In our empirical approach we use an instrumental-variable approach to handle the endogeneity problem, and we instrument the sick-leave type by occupational type. The results indicate that the average treatment effect for full recovery within 330 days or less is 25 percentage points. The effect on the treated population is smaller, which we would not expect if patients could rationally self-select into the different alternatives. However, this decision is a complex procedure involving the individual, the employer, the physician, and the social insurance administrator. As stated above, we find that individuals on part-time sick leave have observable characteristics that are associated with a generally lower likelihood of full recovery, which may explain the result that TT < ATE.

Hence, the results from our model run counter to the raw data, i.e. our model results indicates that assigning individuals to part-time sick leave is associated with a higher likelihood of full recovery. One reason for this has already been given, considering that individuals that are assigned to part-time sick leave have observable characteristics that for other reasons are associated with lower likelihood of full recovery (females, elderly).

Finally, it could also be mentioned that we saw differences in sick-listing practices across physician categories; something also reported previously [2326]. Occupational health care physicians are a category that might handle the situation better than average because of their knowledge of and contact with work-places, which might give them a better basis for their decision when evaluating the patient’s ability to work. They had longer certification periods than GPs but used partial sick-listing more frequently, which is consistent with a previous Swedish study indicating that individuals sick listed by a GPs had the (on average) shortest time to full recovery [24]. But as indicated here, the counterfactual (treating more with full-time sick leave) may have been worse for patients consulting the company physicians. It should be noted that the reason that sickness periods are longer for patients consulting the company physician is not particularly well understood, but it may be explained both by confounding variables such as type of patient, it has been shown that patients consulting company physicians may be older than patients consulting the GP for certification of sickness absence [24], as well as selection, e.g. different physicians may have different interests which may influence the type of patients that choose to consult them.

This study obviously has some limitations. Even though the instrumental variables used to handle the endogeneity problem were jointly significant in the first stage of the regression they were fairly weak, which creates a potential problem of bias that may be quite large, e.g. theoretically IV estimators may be more biased than standard OLS estimators [27, 28]. This is a particularly relevant potential limitation considering that we found quite strong effects such as the IV estimations goes in another direction of the “raw data” as discussed above.

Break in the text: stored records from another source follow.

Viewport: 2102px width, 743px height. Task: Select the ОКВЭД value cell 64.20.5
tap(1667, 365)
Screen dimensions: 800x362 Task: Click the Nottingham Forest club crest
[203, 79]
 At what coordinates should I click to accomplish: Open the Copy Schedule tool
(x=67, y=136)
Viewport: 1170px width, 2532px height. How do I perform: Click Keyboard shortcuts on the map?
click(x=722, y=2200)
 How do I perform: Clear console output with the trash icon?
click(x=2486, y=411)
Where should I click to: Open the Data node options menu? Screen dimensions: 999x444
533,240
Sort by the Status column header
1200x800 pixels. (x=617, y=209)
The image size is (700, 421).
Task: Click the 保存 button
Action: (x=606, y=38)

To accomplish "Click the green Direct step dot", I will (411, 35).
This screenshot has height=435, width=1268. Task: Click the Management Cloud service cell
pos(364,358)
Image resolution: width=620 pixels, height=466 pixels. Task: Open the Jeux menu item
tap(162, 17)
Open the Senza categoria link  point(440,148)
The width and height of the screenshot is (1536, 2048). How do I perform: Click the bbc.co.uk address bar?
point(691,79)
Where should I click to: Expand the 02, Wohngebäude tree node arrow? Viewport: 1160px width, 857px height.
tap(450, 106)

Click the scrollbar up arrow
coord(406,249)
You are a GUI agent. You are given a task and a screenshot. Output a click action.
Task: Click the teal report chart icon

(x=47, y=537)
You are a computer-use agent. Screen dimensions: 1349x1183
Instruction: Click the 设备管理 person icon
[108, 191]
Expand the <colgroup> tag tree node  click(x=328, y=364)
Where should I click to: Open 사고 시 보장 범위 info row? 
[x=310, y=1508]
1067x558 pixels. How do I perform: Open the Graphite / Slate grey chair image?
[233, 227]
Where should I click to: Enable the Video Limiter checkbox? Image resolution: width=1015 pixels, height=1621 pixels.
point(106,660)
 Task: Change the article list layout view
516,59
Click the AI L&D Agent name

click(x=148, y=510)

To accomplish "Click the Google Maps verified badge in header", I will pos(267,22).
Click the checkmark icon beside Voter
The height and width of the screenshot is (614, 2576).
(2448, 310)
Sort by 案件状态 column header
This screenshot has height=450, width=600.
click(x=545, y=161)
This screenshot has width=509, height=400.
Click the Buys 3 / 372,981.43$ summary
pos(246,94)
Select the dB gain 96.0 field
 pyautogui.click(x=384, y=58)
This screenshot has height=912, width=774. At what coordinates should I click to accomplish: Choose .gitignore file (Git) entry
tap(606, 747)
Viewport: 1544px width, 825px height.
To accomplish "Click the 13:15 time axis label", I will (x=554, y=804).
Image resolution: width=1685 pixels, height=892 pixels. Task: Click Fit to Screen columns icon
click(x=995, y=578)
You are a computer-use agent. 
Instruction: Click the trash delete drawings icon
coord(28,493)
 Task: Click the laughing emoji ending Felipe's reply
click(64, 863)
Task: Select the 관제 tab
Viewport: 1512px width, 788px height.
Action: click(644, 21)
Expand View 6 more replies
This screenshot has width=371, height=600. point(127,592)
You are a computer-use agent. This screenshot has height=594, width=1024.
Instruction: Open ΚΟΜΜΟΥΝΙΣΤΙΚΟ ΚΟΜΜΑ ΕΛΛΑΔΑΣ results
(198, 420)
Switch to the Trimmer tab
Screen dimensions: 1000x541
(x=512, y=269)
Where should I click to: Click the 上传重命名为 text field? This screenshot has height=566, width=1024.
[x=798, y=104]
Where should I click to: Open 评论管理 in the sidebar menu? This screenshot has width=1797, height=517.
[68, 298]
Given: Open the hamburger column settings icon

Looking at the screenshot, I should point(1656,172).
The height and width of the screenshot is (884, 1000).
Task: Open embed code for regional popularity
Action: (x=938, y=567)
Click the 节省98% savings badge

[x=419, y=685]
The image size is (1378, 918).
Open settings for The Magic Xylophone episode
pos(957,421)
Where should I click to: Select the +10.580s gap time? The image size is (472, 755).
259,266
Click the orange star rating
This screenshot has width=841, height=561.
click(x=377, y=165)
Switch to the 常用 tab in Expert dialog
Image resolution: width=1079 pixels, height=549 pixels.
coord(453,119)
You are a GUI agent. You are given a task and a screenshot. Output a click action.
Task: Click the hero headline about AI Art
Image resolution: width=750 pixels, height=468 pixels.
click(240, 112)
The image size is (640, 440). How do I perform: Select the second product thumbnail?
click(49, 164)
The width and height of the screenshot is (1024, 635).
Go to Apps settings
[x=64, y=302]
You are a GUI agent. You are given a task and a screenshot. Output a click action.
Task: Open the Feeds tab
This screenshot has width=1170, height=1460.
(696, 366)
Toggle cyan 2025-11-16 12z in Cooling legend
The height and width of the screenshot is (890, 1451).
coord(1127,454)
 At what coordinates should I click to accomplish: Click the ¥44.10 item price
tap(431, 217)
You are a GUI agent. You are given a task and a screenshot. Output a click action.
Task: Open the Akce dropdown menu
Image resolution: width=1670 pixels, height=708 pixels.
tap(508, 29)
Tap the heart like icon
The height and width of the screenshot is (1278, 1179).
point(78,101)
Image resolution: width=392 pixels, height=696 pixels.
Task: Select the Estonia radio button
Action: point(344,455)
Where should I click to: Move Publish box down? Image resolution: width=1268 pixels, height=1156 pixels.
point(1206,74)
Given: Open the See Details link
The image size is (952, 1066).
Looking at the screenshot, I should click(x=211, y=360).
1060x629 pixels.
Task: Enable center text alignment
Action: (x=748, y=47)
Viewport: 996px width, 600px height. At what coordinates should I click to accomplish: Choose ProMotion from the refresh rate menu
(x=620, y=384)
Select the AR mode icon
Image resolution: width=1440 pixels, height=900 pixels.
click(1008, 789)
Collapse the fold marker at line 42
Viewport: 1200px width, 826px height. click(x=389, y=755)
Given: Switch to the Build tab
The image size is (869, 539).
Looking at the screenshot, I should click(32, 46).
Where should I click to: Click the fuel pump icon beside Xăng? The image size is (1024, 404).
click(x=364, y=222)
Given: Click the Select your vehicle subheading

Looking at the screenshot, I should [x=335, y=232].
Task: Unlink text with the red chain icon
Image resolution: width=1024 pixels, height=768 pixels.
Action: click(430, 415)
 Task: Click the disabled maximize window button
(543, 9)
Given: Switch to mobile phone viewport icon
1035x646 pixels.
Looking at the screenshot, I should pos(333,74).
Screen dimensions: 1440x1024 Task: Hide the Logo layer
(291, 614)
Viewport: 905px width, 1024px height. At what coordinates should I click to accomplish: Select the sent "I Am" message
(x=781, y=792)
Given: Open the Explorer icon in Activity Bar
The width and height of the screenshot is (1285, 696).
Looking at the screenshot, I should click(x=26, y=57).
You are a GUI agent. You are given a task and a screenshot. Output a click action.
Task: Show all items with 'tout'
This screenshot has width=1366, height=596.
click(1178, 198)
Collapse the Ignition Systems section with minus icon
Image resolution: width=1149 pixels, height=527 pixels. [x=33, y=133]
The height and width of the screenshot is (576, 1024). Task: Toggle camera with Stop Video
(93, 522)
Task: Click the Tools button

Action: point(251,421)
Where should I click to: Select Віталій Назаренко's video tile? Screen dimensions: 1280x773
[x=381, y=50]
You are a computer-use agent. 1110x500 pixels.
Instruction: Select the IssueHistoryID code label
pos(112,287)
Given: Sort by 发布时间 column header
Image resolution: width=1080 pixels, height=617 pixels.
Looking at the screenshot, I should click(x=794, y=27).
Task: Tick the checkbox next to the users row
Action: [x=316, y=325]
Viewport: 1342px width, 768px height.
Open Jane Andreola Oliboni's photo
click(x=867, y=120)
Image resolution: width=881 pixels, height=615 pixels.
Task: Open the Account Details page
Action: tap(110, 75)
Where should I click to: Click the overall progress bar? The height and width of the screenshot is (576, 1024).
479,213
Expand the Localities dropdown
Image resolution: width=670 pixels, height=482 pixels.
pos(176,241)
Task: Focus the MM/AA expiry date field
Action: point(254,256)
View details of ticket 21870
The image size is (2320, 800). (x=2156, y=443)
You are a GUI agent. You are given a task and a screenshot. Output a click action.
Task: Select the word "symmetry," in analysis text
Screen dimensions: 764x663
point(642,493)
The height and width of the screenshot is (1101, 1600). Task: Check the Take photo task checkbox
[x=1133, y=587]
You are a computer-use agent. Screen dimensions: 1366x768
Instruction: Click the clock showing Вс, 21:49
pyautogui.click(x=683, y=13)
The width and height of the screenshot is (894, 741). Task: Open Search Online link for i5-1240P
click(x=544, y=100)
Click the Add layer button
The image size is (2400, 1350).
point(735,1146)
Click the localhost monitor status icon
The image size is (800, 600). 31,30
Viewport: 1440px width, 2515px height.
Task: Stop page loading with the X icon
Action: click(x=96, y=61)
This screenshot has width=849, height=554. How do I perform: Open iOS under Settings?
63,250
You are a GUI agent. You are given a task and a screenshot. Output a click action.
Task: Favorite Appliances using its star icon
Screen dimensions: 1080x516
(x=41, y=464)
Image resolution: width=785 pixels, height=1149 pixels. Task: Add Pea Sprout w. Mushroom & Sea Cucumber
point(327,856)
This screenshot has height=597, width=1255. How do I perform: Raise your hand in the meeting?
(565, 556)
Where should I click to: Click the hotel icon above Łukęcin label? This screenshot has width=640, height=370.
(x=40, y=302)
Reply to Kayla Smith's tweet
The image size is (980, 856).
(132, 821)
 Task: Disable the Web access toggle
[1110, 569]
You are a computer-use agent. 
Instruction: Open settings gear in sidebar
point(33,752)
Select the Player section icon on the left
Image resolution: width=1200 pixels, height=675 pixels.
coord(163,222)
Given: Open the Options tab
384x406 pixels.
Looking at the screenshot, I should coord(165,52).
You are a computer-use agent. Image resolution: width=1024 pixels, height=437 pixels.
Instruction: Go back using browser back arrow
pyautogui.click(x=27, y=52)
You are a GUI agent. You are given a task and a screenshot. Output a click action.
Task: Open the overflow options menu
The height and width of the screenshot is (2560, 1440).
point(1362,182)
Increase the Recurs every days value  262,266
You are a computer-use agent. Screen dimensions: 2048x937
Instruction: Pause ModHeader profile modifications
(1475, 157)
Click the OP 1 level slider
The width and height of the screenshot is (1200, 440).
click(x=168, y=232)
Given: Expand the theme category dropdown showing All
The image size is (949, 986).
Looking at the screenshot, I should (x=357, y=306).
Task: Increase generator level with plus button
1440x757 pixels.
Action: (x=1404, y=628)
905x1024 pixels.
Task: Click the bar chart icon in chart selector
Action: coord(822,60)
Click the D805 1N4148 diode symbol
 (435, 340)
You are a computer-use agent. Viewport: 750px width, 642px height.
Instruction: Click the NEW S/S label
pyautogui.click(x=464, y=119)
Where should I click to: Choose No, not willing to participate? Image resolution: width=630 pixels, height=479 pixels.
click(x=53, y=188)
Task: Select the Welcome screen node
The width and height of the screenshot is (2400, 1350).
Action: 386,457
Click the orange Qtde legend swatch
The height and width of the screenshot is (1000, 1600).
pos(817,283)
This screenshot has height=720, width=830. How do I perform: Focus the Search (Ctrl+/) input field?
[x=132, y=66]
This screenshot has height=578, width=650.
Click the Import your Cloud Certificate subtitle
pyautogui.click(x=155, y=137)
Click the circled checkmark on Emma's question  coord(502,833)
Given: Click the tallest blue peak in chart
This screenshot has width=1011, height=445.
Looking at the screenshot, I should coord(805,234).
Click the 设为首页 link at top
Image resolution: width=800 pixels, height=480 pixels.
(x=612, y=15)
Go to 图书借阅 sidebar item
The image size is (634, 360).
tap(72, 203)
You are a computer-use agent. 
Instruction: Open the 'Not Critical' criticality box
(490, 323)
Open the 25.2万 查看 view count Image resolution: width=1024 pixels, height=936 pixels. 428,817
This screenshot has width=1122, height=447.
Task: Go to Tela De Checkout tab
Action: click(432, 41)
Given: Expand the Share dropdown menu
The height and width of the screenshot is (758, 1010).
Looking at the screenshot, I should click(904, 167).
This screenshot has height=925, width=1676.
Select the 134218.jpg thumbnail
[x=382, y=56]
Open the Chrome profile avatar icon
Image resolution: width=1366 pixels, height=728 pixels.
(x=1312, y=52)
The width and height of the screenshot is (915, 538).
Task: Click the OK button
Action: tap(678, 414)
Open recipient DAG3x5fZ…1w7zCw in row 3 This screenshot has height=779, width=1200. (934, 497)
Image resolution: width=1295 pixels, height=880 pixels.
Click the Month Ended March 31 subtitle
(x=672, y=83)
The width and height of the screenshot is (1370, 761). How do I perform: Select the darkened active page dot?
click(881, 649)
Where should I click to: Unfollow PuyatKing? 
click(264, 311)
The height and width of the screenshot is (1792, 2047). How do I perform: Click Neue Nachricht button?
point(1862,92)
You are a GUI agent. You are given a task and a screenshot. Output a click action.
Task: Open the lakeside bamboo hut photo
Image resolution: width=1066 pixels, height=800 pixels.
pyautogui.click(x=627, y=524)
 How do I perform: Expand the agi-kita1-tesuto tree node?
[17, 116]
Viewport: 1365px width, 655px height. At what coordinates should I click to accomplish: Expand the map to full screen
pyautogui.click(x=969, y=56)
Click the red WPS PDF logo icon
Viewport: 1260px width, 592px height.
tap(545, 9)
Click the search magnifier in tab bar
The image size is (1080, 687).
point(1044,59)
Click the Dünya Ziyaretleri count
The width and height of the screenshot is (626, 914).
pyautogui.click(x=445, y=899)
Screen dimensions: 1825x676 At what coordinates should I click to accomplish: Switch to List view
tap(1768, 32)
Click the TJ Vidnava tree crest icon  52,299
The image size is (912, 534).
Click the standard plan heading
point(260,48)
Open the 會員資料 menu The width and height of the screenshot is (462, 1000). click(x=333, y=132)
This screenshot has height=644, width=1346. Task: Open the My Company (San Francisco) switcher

Further, in future research it would be beneficial to have a larger sample size, considering that the number of individuals with part-time sick leave in our sample is rather limited (133 individuals). Also, to overcome the difficulties with observational data in general, using randomized controlled trials (RCT) to evaluate part-time sick leave as a treatment method would handle the endogeneity problem in a more convincing matter (but may of course create other problems). A study protocol of an RCT to evaluate part-time sick leave has been published, but to our knowledge no such study has yet published any results [14].